Profile photo


I am an assistant professor of information systems at Carnegie Mellon University's Heinz College, and an affiliated faculty member of the Machine Learning Department. I work on machine learning for healthcare and for information systems in developing countries. In these applications, my work revolves around forecasting, such as predicting how long a patient will stay in a hospital, or when and where farmers in rural India should sell their crops. To produce forecasts, I typically uses nonparametric methods that, instead of specifying a model for the data in advance, let the data decide on what model to use, essentially through an election-like process where each data point casts a vote. Since these methods inform interventions that can be costly and affect people's well-being, ensuring that predictions are reliable and interpretable is essential. To this end, in addition to developing nonparametric predictors, I also produce theory for when and why they work, and identify forecast evidence that would be helpful to practitioners for decision making.

Email: [click here]

Office: HBH 2216 (the west wing of Hamburg Hall, second floor)

Teaching schedule (Fall 2018): I will be teaching 95-865 "Unstructured Data Analytics" during mini-2.
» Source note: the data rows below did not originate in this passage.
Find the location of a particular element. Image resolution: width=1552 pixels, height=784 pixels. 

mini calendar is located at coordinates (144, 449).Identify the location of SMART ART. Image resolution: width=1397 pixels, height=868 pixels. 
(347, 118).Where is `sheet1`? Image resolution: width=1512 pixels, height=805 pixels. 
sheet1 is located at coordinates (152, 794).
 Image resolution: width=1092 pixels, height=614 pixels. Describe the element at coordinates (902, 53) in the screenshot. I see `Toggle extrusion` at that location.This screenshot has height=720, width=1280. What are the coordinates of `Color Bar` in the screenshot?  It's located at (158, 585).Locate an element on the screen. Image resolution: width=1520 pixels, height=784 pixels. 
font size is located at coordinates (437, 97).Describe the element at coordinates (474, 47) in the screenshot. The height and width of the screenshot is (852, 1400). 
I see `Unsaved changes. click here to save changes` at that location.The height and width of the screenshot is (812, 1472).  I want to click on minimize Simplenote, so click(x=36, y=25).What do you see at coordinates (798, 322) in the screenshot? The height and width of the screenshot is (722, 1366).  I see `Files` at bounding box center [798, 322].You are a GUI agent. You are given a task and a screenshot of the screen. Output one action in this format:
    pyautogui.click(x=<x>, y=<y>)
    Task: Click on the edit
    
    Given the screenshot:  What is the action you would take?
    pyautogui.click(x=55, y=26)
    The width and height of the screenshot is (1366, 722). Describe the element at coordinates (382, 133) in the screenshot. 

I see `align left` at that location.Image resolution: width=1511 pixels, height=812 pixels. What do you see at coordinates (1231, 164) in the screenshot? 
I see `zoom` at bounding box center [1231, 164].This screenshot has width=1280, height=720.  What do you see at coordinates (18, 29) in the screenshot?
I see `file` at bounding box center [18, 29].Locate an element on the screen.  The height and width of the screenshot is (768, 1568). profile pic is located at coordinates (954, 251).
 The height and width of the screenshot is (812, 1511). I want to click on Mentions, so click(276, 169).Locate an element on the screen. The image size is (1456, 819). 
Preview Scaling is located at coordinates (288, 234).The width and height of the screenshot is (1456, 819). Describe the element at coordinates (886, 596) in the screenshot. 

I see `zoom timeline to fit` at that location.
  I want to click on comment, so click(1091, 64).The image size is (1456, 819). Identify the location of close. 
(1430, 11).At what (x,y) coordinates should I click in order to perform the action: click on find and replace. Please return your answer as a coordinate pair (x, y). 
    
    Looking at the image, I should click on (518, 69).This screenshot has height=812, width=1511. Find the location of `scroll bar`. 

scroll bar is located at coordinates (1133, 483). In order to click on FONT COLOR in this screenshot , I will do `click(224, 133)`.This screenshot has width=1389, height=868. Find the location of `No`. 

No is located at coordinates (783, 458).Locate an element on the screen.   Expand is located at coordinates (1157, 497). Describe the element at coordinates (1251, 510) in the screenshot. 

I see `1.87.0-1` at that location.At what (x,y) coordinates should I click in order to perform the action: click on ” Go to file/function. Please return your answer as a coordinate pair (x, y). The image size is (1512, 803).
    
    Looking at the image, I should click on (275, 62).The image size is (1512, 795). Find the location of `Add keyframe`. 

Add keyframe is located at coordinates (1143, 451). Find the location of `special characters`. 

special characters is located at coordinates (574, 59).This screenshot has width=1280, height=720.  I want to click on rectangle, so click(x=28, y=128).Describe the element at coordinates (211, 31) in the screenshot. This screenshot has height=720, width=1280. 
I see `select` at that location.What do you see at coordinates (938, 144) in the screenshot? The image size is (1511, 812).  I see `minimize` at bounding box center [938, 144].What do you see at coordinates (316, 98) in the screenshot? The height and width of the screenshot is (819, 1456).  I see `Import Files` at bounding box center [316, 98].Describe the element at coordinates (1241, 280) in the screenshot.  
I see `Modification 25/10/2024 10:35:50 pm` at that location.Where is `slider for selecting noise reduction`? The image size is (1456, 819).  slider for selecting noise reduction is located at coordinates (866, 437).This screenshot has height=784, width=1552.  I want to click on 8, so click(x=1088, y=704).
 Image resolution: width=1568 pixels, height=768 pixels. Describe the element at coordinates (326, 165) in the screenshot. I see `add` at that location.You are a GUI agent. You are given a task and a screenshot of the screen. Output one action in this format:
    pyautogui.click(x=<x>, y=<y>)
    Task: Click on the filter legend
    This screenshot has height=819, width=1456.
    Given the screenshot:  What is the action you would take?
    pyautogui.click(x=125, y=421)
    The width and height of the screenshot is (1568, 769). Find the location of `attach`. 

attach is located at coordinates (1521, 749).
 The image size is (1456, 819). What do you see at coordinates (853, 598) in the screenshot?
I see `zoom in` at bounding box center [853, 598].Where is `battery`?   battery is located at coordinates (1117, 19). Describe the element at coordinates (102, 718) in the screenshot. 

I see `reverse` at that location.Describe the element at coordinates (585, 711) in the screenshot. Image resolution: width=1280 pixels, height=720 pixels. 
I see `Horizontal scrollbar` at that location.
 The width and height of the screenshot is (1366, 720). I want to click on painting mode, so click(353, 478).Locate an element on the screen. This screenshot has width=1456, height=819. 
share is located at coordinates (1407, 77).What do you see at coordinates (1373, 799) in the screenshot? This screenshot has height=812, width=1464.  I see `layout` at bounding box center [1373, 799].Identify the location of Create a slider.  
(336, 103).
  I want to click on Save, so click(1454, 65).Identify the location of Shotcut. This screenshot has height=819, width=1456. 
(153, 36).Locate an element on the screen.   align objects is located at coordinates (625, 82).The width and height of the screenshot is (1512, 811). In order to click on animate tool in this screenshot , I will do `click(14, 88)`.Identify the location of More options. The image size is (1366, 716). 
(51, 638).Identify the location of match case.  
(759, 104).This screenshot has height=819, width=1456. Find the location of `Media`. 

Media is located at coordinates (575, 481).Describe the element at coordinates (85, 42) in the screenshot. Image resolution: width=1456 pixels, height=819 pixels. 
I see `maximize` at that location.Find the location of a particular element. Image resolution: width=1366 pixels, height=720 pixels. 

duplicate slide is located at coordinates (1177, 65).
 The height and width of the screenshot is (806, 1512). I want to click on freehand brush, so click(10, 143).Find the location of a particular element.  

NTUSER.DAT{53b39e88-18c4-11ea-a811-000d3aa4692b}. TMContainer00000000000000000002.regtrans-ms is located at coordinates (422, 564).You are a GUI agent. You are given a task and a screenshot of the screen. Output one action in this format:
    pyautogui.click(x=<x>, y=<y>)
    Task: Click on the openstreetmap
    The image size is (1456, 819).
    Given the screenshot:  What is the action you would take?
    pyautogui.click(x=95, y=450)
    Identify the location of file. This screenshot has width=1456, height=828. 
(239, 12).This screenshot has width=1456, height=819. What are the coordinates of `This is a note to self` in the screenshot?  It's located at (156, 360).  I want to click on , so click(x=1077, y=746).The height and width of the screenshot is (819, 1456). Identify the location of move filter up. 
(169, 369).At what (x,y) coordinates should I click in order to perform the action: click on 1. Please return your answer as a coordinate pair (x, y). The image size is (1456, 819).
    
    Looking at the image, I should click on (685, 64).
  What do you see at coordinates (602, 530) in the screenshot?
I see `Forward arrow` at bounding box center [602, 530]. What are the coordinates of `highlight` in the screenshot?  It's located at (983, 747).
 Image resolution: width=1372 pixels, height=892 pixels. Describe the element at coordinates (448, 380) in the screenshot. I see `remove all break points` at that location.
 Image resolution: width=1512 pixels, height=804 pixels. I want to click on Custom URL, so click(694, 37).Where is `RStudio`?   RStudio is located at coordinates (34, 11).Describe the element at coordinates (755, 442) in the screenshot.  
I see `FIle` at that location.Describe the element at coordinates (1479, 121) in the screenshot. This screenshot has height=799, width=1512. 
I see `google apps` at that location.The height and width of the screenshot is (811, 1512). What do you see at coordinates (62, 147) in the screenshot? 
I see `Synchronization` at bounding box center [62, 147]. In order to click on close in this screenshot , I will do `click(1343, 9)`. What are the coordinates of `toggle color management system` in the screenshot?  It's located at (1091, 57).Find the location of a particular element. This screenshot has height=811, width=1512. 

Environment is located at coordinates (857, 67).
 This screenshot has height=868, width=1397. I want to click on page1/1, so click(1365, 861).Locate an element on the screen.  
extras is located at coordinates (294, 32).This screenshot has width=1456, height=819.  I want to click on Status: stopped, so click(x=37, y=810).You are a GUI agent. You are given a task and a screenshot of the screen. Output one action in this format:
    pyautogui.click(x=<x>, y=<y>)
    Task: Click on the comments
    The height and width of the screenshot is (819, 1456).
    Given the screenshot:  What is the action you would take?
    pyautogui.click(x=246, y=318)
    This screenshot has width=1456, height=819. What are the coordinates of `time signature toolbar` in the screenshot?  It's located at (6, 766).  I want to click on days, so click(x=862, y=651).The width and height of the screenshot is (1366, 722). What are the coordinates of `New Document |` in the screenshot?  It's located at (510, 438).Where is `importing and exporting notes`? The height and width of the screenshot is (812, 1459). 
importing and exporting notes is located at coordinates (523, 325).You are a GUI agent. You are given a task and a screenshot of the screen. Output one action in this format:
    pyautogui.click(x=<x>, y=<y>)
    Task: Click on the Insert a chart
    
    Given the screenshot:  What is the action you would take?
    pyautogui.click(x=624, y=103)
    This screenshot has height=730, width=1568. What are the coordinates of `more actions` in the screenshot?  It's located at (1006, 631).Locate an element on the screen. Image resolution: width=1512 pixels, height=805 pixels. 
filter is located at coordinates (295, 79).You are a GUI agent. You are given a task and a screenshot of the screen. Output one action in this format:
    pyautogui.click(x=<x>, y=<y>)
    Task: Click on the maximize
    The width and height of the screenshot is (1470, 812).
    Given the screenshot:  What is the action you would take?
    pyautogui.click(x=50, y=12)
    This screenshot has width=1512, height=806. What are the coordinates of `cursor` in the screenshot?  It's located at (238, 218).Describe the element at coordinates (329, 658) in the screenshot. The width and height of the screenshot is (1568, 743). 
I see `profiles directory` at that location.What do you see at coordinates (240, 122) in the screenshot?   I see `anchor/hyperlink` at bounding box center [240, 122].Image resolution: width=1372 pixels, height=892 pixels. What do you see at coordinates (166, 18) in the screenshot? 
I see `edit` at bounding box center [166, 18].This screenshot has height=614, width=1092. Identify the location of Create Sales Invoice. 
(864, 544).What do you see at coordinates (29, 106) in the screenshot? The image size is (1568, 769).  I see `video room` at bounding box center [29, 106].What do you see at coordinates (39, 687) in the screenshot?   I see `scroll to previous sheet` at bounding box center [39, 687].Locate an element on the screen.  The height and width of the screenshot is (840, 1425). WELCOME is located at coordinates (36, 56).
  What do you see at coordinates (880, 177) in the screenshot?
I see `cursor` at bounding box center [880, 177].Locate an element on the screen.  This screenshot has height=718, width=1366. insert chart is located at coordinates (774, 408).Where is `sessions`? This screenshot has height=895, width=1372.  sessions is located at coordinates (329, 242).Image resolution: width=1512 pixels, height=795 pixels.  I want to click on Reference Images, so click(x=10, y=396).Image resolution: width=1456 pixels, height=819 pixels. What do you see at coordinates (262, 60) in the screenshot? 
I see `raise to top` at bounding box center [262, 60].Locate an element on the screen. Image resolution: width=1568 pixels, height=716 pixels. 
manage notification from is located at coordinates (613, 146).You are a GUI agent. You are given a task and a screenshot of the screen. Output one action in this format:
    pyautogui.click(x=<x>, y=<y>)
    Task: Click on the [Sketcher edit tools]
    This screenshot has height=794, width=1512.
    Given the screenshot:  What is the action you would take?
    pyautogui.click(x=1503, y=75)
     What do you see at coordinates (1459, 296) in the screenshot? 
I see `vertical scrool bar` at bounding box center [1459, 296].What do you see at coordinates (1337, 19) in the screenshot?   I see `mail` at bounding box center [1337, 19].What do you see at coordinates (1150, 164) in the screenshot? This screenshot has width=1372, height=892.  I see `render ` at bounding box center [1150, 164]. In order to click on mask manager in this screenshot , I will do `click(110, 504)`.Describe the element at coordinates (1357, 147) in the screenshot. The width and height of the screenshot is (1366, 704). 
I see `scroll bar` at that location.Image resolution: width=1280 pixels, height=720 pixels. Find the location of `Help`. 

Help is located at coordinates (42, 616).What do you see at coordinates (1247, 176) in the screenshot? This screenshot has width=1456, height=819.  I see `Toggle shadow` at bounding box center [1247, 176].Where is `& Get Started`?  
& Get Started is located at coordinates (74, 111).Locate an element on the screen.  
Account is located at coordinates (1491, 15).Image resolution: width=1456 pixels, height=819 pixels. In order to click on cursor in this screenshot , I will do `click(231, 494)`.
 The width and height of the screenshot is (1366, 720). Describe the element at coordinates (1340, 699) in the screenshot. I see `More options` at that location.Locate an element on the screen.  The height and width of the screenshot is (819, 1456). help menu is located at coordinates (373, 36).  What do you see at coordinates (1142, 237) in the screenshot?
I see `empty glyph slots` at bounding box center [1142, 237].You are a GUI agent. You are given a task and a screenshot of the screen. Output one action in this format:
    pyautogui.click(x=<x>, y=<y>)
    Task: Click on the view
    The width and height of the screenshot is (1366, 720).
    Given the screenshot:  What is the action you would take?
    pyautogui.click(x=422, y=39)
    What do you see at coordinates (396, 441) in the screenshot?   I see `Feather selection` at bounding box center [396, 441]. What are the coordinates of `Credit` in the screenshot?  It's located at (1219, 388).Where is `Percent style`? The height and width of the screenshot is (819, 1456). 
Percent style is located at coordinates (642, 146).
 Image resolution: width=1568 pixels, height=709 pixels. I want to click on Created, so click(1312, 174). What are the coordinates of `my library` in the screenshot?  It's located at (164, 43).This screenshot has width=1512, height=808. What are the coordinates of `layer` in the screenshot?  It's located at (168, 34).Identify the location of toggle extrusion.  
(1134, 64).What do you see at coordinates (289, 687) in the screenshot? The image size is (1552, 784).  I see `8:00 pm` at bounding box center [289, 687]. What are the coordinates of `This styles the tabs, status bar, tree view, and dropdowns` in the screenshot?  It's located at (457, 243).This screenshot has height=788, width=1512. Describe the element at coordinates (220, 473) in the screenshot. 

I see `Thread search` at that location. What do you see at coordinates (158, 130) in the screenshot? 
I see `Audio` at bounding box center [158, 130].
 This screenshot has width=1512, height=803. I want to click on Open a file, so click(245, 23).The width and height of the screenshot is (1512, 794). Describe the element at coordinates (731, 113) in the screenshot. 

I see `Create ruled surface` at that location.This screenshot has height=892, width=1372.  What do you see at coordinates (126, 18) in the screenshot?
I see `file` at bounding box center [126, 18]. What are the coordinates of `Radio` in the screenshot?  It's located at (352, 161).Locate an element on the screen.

Nearest neighbor survey book thumbnail


My book with Devavrat Shah is out: "Explaining the Success of Nearest Neighbor Methods in Prediction" (Foundations and Trends in Machine Learning, May 2018). Despite nearest neighbor methods appearing in text as early as the 11th century in Alhazen's "Book of Optics", it was not until fairly recently that arguably the most general, nonasymptotic theory for nearest neighbor classification was developed by Chaudhuri and Dasgupta (2014). This book goes over some of the latest nonasymptotic theoretical guarantees for nearest neighbor and related kernel regression and classification methods both in general metric spaces, and in contemporary applications where clustering structure appears (time series forecasting, recommendation systems, medical image segmentation). The book also covers some recent advances in approximate nearest neighbor search, explains why decision tree and related ensemble methods are nearest neighbor methods, and discusses the potential for far away neighbors to help in prediction. We also organized a related workshop at NIPS 2017 (slides are available for all the talks).

Current Projects


Before joining Carnegie Mellon, I finished my Ph.D. in Electrical Engineering and Computer Science at MIT, advised by Polina Golland and Devavrat Shah. My thesis was on nonparametric machine learning methods for forecasting viral news, recommending products to people, and finding human organs in medical images. I also worked on satellite image analysis to help bring electricity to rural India, and modeled brain activation patterns evoked by reading sentences. Between grad school and becoming faculty, I helped develop the recommendation engine at a predictive analytics startup Celect and then was a teaching postdoc in MIT's Digital Learning Lab, where I was the primary instructor and course developer for a new edX course on computational probability and inference.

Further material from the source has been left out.